In less than three minutes the survivors had cleared the main area of corpses. Once the last one had been safely pushed through the double-doors Michael wheeled a line of twenty or so shopping trolleys in front to prevent them from pushing their way out.

‘Let’s get a move on,’ he said breathlessly as he wiped his dirty hands on the back of his jeans. He stood up straight and rested his hands on his hips. ‘Just get whatever you can. Load it into boxes and pile it up by the van.’

In silence they began to work.

As Michael packed tins of beans, soup and spaghetti into cardboard boxes he nervously looked around. The cold, emotionless faces of the bodies in the bakery stared back at him through small square safety-glass windows in the doors. They were still moving continually. They were clamouring to get out but didn’t have the strength to force themselves free. Were they watching him?
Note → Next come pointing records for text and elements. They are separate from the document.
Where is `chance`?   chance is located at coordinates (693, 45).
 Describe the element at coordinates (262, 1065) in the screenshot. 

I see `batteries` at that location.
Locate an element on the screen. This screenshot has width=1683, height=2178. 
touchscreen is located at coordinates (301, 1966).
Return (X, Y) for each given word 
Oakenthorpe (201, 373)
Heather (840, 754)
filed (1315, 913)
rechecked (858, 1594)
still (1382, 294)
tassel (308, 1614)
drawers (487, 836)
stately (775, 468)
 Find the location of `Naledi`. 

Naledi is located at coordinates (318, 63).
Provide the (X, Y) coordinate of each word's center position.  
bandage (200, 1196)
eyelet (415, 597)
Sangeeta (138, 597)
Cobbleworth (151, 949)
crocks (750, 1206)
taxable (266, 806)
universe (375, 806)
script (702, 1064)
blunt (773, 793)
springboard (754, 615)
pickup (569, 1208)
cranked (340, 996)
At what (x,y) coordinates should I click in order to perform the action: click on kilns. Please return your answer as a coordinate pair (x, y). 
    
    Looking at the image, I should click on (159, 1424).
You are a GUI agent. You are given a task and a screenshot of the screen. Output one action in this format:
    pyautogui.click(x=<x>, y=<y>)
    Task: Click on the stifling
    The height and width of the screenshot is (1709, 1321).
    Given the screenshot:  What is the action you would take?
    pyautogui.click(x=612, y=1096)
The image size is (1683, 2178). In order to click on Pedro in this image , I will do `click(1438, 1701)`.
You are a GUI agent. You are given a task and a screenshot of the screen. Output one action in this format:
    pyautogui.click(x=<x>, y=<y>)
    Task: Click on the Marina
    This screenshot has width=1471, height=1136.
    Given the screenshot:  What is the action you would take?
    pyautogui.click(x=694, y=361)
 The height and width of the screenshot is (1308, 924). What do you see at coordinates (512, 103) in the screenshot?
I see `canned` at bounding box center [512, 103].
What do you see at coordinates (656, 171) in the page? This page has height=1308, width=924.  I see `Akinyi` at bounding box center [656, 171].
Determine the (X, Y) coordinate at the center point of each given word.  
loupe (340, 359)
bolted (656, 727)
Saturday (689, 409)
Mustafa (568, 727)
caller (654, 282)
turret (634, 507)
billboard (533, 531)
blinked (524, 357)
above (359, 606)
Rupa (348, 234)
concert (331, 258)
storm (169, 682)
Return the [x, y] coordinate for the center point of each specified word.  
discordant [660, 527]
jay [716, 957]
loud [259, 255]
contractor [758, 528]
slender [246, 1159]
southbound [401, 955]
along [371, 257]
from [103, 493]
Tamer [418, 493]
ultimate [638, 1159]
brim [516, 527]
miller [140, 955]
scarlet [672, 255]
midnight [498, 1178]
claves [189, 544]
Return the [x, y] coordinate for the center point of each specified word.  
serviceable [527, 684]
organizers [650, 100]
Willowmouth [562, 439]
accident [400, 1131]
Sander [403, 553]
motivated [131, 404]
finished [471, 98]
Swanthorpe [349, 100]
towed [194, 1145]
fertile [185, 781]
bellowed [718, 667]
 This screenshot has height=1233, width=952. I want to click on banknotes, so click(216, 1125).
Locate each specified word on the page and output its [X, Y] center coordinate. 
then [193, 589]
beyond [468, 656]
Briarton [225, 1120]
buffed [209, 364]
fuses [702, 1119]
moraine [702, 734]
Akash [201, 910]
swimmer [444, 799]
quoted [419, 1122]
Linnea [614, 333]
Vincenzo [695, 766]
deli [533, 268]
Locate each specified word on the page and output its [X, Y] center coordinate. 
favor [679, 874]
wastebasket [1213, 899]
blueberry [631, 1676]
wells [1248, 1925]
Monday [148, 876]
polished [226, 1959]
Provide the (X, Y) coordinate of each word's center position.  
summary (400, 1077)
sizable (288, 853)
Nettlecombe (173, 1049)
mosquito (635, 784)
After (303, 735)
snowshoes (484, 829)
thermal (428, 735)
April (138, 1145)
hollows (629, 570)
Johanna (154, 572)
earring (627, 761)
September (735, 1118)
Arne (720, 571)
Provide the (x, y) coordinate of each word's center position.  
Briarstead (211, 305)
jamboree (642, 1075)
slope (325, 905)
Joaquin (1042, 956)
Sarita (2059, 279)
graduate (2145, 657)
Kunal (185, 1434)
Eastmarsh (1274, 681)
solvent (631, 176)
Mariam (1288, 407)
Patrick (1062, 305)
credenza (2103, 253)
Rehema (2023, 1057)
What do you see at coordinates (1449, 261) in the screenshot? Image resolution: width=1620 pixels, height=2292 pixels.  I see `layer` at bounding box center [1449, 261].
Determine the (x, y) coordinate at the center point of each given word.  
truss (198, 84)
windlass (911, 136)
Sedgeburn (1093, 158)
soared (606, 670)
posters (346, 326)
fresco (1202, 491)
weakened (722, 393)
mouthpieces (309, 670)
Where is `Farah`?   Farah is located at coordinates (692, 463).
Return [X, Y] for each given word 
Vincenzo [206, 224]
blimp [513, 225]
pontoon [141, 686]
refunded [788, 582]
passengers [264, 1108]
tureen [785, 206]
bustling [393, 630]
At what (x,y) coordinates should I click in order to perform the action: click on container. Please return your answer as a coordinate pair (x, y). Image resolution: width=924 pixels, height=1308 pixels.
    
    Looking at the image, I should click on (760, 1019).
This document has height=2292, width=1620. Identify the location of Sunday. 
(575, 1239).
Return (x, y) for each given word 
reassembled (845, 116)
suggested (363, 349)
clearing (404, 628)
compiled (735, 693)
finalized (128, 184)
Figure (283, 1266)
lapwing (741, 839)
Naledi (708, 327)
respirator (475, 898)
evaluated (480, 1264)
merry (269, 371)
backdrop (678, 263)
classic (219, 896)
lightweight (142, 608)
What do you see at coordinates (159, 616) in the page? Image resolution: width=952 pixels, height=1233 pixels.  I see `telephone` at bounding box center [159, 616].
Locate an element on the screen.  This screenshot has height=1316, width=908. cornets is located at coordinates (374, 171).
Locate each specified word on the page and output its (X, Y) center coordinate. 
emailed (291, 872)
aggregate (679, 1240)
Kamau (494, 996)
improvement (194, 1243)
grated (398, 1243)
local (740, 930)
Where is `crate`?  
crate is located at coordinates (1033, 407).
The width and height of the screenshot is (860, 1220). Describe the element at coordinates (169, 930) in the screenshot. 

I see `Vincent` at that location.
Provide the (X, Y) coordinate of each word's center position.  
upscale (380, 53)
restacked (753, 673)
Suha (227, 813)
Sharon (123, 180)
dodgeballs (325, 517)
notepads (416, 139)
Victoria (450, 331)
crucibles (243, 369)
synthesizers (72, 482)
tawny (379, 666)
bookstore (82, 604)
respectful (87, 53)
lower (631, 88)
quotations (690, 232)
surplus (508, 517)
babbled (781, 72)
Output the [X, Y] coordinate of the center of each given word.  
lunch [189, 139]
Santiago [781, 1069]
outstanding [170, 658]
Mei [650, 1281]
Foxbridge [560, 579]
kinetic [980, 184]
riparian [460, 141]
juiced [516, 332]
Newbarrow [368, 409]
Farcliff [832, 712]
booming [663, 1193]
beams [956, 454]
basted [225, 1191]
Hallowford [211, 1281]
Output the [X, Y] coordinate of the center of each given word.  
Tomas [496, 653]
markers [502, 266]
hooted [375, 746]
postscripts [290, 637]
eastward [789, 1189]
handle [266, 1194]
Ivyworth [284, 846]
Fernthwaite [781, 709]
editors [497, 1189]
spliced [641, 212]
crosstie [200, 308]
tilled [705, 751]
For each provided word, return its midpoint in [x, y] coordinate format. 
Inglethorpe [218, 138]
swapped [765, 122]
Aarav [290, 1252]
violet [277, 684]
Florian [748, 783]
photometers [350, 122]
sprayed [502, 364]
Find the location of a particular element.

Had they not acted quickly in locking the bastard things away, would they have attacked them in the same way that the lone body in the field had attacked him earlier?

‘Jesus Christ,’ Carl said suddenly.

He was standing at the opposite end of the building to Michael and Emma, close to where the van had smashed through the entrance doors. His voice echoed eerily around the vast and cavernous room.

‘What is it?’ Emma asked, immediately concerned.

‘You don’t want to know what’s going on outside,’ he replied ominously.

Emma and Michael looked at each other for a fraction of a second before dropping what they were doing and running over to where Carl was standing.

‘Shit,’ Michael hissed as he approached. Even from a distance he could see what had happened.

Carl had been about to start loading the boxes into the back of the van when he’d noticed a vast crowd of diseased and rotting bodies outside. Their cold, dead faces were pressed hard against the windscreen and every other exposed area of glass. More of the creatures tried unsuccessfully to force their way through the slight gap between the sides of the van and the buckled remains of the supermarket doors.

Emma stared through the van at the mass of grotesque faces which stared back at her with dark, vacant eyes.

‘How did they…?’ she began. ‘Why are there so many of them…?’

‘Heard us breaking in, didn’t they,’ Michael whispered. ‘It’s silent out there. They’d have heard the van and the crash for miles around.’

Gingerly Carl leant inside the van and looked around.

‘There are loads of the fucking things here,’ he hissed, his voice just loud enough for the others to hear. ‘There’s got to be thirty or forty of them at least.’

‘Shit,’ Michael cursed.

‘What?’ Emma asked.

‘This is just the start of it,’ he replied. ‘Fucking hell, that was a hell of a noise we made getting in here. The whole building’s probably been surrounded by now.’

For a few dangerously long seconds the three survivors stood together in silence. They exchanged awkward, uncertain glances as each one waited for one of the others to make a move.

‘We’ve got to get out of here,’ Carl eventually said, stating the obvious.

‘Have we got everything we need?’ Michael asked.

‘Don’t care,’ the other man snapped. ‘We’ve just got to go.’

Michael immediately began to load boxes and bags of food and supplies into the van.

‘You two get inside,’ he said as he worked.

Carl loaded another two boxes and then clambered back through to the driver’s seat.

‘I’ll get the engine going,’ he shouted.

‘Leave it,’ Emma shouted back. ‘For God’s sake, leave it to the last possible second will you. The more noise we make the more of those bloody things we’ll have to get through.’

He didn’t say anything as he climbed through the gap between the front seats and slid down into position. On Michael’s instruction Emma followed and lowered herself into the passenger seat, equally silent. The two of them stared in abject horror at the wall of dead faces gazing back at them. Trying hard to concentrate, Carl attempted to put the key into the ignition. He was shaking with fear. The more he tried to ignore the bodies and keep his hands steady, the more they shook.